━━━ Exercise inputs

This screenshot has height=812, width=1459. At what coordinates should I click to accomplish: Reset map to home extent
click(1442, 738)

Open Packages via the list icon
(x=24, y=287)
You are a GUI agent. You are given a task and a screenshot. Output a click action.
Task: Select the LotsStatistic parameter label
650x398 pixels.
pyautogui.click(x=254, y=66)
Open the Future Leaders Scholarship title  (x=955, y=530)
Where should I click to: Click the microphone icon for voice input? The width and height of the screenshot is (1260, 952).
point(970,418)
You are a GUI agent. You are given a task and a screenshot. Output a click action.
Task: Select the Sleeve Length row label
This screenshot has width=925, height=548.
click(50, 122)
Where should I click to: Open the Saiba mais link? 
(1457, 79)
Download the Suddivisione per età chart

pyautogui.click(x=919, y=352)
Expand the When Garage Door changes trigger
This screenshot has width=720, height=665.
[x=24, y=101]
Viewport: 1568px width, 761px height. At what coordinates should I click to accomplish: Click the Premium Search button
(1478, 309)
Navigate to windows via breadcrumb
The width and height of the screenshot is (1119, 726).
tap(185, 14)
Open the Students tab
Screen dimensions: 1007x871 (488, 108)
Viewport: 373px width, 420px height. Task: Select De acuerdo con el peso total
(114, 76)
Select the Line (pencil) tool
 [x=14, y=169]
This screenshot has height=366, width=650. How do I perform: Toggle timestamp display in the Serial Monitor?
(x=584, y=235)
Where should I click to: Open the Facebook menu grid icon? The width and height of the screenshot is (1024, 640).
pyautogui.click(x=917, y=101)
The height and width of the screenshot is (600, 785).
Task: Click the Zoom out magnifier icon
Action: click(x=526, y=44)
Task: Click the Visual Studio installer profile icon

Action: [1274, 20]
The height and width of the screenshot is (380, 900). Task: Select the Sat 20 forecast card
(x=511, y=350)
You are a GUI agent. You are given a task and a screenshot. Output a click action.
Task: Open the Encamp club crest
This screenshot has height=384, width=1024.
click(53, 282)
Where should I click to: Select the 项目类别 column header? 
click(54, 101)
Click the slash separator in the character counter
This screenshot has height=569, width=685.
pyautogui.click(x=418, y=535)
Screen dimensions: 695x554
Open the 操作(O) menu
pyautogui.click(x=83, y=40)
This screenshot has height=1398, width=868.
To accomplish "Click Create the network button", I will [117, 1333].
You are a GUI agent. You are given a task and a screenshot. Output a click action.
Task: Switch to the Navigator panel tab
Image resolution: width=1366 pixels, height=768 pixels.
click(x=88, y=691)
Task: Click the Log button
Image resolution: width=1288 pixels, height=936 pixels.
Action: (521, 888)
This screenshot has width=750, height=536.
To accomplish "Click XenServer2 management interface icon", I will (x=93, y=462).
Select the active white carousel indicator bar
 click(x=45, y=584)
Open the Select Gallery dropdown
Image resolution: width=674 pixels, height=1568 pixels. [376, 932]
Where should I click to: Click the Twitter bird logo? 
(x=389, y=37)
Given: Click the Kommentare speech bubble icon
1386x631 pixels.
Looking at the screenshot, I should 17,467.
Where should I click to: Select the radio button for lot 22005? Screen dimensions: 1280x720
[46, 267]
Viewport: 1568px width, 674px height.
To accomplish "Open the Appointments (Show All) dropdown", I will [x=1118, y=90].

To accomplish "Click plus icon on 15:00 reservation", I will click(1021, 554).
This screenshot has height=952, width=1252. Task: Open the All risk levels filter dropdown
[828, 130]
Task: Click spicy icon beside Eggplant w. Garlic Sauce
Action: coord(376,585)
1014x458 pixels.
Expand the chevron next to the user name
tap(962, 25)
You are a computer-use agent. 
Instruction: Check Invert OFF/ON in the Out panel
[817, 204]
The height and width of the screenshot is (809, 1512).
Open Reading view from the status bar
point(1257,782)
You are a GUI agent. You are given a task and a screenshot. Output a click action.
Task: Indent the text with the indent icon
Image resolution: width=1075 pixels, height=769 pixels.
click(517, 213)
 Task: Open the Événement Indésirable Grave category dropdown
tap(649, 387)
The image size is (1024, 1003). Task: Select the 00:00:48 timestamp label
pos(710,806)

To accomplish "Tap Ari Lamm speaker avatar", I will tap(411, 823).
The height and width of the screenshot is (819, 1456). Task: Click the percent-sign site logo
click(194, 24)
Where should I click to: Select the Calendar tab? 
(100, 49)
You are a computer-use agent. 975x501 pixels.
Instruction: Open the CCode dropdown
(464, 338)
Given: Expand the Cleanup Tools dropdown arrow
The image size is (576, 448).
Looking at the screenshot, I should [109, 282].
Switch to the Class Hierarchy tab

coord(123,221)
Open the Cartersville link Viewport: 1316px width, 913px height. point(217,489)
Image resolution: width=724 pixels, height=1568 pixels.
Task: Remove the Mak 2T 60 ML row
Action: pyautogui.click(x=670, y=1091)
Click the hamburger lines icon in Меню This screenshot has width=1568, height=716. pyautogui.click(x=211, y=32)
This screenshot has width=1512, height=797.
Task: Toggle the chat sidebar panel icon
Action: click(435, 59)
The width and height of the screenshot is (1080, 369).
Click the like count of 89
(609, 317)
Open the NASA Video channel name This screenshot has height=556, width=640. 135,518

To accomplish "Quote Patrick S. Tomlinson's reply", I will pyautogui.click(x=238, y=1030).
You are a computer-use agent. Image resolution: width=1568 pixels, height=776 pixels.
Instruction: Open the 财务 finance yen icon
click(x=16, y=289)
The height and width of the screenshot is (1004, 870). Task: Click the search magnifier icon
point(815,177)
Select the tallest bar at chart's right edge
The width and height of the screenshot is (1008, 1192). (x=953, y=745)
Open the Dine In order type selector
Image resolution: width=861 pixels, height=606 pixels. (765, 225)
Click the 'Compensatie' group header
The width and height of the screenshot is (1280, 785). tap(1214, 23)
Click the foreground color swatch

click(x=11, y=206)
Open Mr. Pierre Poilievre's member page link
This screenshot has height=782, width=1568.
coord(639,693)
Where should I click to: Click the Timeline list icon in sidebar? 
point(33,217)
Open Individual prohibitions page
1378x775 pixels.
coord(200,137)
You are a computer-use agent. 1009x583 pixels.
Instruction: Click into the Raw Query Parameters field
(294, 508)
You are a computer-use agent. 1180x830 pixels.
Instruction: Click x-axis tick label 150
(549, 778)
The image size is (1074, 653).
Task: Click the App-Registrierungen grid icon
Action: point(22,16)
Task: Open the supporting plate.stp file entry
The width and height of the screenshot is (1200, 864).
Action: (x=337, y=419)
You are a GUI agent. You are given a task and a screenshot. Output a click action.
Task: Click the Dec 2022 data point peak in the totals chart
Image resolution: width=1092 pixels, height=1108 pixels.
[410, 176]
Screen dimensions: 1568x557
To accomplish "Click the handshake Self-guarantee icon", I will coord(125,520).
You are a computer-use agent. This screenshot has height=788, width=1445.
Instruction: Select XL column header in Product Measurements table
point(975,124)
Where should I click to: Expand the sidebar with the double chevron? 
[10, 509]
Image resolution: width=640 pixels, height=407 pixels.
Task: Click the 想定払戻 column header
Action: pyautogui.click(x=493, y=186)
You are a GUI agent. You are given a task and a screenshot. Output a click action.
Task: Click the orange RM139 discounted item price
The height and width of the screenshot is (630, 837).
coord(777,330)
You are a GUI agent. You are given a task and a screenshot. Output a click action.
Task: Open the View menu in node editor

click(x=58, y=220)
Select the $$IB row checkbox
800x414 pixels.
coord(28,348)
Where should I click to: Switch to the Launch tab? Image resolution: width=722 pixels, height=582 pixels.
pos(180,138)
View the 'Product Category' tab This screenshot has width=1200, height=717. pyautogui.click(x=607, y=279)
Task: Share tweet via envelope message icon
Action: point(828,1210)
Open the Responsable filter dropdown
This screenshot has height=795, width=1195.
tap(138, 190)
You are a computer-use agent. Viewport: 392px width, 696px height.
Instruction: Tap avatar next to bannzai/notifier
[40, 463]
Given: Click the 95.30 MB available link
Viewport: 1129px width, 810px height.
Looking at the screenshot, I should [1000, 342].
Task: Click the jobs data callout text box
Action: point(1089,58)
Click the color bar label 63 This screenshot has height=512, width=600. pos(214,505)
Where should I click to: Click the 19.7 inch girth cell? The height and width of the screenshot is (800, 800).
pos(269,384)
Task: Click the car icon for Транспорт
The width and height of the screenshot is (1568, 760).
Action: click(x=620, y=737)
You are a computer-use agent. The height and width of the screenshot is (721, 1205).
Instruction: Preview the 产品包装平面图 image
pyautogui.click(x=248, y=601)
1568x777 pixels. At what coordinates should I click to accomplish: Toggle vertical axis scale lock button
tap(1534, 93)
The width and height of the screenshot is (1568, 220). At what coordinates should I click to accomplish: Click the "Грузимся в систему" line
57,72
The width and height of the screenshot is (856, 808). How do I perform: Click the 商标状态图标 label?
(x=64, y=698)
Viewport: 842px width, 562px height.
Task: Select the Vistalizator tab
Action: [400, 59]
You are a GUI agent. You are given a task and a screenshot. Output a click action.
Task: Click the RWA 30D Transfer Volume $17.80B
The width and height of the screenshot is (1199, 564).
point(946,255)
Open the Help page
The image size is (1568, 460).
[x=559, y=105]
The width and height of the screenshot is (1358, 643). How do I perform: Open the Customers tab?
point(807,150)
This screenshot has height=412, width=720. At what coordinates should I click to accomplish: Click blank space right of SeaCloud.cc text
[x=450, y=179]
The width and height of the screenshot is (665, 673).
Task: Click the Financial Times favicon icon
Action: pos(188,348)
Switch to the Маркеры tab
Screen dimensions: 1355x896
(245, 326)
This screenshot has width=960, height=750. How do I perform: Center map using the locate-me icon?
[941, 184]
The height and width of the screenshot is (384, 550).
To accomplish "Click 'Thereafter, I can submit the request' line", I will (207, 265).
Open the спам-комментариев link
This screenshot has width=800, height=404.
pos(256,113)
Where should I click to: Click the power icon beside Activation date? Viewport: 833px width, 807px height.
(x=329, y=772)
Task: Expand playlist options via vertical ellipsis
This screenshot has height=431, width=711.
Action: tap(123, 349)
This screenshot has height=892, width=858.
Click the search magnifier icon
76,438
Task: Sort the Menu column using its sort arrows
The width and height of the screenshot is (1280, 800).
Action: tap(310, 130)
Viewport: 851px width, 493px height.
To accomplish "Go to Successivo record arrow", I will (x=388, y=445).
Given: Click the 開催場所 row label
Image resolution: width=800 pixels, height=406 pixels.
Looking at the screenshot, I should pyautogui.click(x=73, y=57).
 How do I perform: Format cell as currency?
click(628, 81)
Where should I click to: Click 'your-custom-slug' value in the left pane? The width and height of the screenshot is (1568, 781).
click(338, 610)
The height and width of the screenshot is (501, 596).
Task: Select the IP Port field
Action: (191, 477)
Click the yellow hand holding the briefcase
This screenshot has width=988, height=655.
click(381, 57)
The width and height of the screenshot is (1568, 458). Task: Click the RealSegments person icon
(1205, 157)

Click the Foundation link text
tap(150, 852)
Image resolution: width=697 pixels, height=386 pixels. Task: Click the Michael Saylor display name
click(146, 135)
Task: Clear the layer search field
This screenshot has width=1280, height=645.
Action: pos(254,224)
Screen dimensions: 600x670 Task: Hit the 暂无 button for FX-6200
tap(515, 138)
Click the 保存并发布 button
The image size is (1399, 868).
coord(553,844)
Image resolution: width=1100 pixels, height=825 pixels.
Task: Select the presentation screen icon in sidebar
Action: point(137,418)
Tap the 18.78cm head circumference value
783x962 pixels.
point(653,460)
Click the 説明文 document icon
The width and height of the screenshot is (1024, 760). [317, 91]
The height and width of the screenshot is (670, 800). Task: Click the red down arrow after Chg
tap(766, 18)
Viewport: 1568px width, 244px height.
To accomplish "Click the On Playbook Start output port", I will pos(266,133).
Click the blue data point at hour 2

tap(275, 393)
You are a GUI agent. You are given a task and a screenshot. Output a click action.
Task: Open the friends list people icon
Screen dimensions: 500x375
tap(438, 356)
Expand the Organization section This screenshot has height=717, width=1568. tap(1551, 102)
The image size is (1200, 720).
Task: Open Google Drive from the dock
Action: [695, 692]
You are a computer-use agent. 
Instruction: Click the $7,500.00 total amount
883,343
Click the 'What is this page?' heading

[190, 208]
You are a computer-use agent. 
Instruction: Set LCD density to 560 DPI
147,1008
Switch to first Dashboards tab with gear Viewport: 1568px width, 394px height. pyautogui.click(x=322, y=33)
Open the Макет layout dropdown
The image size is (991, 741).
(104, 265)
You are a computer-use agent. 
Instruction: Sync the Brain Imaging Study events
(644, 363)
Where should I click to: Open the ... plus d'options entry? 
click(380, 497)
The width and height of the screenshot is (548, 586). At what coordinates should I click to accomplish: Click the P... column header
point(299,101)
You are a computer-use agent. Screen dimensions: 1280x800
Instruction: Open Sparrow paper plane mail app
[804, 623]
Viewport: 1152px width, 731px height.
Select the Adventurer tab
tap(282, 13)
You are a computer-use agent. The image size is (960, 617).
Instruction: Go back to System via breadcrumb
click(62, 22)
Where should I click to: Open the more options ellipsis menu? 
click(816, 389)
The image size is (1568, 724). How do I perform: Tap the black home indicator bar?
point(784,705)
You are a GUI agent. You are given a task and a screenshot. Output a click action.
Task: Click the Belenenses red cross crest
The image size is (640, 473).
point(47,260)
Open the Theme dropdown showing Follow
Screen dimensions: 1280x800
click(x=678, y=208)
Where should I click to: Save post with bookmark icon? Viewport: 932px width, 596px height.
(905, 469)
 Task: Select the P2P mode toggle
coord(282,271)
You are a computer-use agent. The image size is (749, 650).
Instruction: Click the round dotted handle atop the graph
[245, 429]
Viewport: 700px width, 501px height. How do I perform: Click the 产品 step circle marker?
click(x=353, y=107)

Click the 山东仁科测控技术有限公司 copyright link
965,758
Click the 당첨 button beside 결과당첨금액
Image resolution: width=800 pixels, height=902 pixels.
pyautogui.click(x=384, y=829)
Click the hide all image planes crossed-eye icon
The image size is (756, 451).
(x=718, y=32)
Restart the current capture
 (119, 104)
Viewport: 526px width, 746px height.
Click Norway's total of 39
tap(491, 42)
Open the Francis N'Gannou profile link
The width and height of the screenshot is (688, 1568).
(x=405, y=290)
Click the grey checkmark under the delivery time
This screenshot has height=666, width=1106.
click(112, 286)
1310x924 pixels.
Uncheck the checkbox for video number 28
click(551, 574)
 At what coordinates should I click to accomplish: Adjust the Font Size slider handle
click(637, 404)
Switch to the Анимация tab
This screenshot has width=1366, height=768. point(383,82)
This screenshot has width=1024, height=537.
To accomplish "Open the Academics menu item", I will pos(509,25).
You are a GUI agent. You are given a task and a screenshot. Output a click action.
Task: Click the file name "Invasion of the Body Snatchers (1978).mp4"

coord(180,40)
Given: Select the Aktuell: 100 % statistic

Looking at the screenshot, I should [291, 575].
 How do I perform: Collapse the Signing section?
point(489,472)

━━━━━━

## Work to be completed
Check each line of the entries, and copy the ones that contain "item".

## Task result
Task: Click the orange RM139 discounted item price
To accomplish "Open the Academics menu item", I will pos(509,25).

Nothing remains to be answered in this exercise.